Chapter 7 explains how type has been set ranging from hand composition to electronically generated typography. I feel this is a paramount chapter in our text book because knowing how type was first laid gives us a better understanding of why we use certain vocabulary and standards in typography today.
The chapter starts with hand composition which were closer to the methods of Gutenberg. Typesetters would individually place letters form each line of type into a composing stick. They would then go back and space each letter adding additional space between lines using strips of lead, which is where the typographic term leading is derived from. The type was then locked up into the chase and was tightened by the quoins. This method was very tedious and time consuming, an issue which lead to the invention of the linotype, the first mechanical typesetting machine. The linotype would individually cast lines of type, and after being used would melt them down again. It was faster and more accurate because the user would actually type the lines into the machine. Similarly the next major typesetting machine, the monotype, would also have the user type lines of type into a keyboard. Instead of casting entire lines of type, which would have to be recast for error, the monotype would cast each character individually. The montype also held more characters than the linotype because of its revolutionary matrix design.
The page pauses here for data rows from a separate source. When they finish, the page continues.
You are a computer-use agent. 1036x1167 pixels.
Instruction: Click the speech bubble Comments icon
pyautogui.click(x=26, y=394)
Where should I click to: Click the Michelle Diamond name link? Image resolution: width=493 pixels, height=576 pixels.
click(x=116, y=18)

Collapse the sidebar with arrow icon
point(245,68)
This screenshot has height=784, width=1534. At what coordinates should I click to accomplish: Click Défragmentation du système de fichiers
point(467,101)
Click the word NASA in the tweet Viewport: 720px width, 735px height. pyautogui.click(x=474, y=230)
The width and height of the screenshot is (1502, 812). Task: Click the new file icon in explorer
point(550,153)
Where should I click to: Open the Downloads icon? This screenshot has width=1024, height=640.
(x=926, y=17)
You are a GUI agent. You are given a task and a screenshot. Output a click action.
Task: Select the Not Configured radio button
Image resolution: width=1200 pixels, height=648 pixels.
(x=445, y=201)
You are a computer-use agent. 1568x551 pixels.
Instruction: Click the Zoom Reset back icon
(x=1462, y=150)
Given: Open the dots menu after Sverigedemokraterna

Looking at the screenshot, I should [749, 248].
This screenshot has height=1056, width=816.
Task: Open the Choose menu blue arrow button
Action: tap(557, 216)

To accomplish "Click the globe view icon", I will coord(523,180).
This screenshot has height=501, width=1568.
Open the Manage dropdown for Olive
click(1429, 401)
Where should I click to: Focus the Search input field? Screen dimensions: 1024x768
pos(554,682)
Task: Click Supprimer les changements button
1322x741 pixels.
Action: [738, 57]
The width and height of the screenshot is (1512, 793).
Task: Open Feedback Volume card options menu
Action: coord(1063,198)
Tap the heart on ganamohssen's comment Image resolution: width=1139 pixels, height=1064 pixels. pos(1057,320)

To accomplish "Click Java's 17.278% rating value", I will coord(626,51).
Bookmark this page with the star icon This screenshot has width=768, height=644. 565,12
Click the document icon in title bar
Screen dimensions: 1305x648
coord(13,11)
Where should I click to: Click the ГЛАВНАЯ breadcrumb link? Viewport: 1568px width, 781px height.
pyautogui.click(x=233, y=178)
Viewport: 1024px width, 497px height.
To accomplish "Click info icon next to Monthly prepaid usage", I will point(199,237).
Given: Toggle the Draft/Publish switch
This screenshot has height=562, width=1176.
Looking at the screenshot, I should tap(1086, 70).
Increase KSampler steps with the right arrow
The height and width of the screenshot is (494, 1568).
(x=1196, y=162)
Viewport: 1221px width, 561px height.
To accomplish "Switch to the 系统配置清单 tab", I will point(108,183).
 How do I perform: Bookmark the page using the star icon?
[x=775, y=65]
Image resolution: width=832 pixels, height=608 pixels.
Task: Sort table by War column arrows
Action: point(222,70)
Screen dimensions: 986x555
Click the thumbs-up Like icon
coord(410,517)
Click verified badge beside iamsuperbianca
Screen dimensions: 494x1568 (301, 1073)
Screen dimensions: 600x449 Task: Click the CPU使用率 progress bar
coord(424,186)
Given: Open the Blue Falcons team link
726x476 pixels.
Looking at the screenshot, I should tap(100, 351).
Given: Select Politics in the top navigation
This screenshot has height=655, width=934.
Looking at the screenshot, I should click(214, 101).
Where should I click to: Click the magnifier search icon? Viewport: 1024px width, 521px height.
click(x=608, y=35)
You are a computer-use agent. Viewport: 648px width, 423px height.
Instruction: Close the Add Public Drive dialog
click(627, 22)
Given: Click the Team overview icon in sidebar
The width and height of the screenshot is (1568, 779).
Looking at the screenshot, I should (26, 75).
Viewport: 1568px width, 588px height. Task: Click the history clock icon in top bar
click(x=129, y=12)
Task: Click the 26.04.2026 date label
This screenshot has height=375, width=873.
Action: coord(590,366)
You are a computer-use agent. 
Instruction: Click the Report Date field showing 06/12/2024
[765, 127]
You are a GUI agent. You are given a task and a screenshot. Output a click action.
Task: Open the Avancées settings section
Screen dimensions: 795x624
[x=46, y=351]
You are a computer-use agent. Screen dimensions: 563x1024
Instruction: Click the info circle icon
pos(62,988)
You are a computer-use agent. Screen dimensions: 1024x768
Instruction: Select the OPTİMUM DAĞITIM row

Machine typesetters dominated the typography world until phototypesetting became the preferred technique during the 1960's. Phototypesetting gave designers much more felxibility in spacing and font sizes. There were two major types of phototypesetting systems: photo-optical and photo-scanning. Photo-optical systems would have type drums which spun with a computer that controlled the amount of light exposure. The user would simply have to type into a keyboard and the system would flight light through the film onto photo paper which would result in type on a page. Photo-scanning systems differed by having fonts stored as electronic data. The characters were projected as text onto a CRT screen and a lens would focus that type onto the photo paper. Phototypesetters led typography into the digital age and eventually to typesetting software. Innovations before the type control we are so familiar with in digital design, allowed designers the flexibility of setting type that had not yet been achieved. They had more control over spacing, interletter and interline, kerning, and could produce unprecidented effects such as overlapping or runarounds. By reading about the evolution of typesetting machines and systems, I feel I have a greater connection with how to arrange type on a apge and how to be respectul to its past.